Extracted data entries:
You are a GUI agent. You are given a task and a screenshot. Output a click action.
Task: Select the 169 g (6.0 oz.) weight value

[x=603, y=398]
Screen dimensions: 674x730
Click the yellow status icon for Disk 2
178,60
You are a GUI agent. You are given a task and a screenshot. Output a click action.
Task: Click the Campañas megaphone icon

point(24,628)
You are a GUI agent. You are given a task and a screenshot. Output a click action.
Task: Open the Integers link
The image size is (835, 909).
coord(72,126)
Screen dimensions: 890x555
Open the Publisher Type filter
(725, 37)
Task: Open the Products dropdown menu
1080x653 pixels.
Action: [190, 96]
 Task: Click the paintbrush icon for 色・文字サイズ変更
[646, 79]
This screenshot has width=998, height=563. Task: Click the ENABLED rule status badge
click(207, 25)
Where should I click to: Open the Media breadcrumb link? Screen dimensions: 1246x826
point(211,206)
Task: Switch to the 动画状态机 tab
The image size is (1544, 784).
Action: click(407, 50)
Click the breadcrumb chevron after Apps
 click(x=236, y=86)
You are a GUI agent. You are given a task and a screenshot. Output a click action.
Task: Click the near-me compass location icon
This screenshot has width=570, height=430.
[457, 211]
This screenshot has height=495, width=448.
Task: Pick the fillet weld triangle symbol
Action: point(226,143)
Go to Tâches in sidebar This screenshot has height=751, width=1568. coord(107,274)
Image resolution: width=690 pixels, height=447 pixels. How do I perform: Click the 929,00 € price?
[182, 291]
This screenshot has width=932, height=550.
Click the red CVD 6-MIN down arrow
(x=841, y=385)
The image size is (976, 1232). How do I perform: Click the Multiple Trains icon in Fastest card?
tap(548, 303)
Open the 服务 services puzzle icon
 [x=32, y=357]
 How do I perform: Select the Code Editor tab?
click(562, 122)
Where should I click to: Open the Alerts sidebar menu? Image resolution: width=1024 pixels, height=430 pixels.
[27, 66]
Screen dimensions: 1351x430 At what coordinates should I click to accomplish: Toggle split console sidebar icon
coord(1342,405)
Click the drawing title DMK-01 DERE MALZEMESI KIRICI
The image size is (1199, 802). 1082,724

* **Task to carry out**:
Write out the data again, exactly and in full.

* **Exercise result**:
You are a GUI agent. You are given a task and a screenshot. Output a click action.
Task: Select the 169 g (6.0 oz.) weight value

[x=603, y=398]
Screen dimensions: 674x730
Click the yellow status icon for Disk 2
178,60
You are a GUI agent. You are given a task and a screenshot. Output a click action.
Task: Click the Campañas megaphone icon

point(24,628)
You are a GUI agent. You are given a task and a screenshot. Output a click action.
Task: Open the Integers link
The image size is (835, 909).
coord(72,126)
Screen dimensions: 890x555
Open the Publisher Type filter
(725, 37)
Task: Open the Products dropdown menu
1080x653 pixels.
Action: [190, 96]
 Task: Click the paintbrush icon for 色・文字サイズ変更
[646, 79]
This screenshot has width=998, height=563. Task: Click the ENABLED rule status badge
click(207, 25)
Where should I click to: Open the Media breadcrumb link? Screen dimensions: 1246x826
point(211,206)
Task: Switch to the 动画状态机 tab
The image size is (1544, 784).
Action: click(407, 50)
Click the breadcrumb chevron after Apps
 click(x=236, y=86)
You are a GUI agent. You are given a task and a screenshot. Output a click action.
Task: Click the near-me compass location icon
This screenshot has width=570, height=430.
[457, 211]
This screenshot has height=495, width=448.
Task: Pick the fillet weld triangle symbol
Action: point(226,143)
Go to Tâches in sidebar This screenshot has height=751, width=1568. coord(107,274)
Image resolution: width=690 pixels, height=447 pixels. How do I perform: Click the 929,00 € price?
[182, 291]
This screenshot has width=932, height=550.
Click the red CVD 6-MIN down arrow
(x=841, y=385)
The image size is (976, 1232). How do I perform: Click the Multiple Trains icon in Fastest card?
tap(548, 303)
Open the 服务 services puzzle icon
 [x=32, y=357]
 How do I perform: Select the Code Editor tab?
click(562, 122)
Where should I click to: Open the Alerts sidebar menu? Image resolution: width=1024 pixels, height=430 pixels.
[27, 66]
Screen dimensions: 1351x430 At what coordinates should I click to accomplish: Toggle split console sidebar icon
coord(1342,405)
Click the drawing title DMK-01 DERE MALZEMESI KIRICI
The image size is (1199, 802). 1082,724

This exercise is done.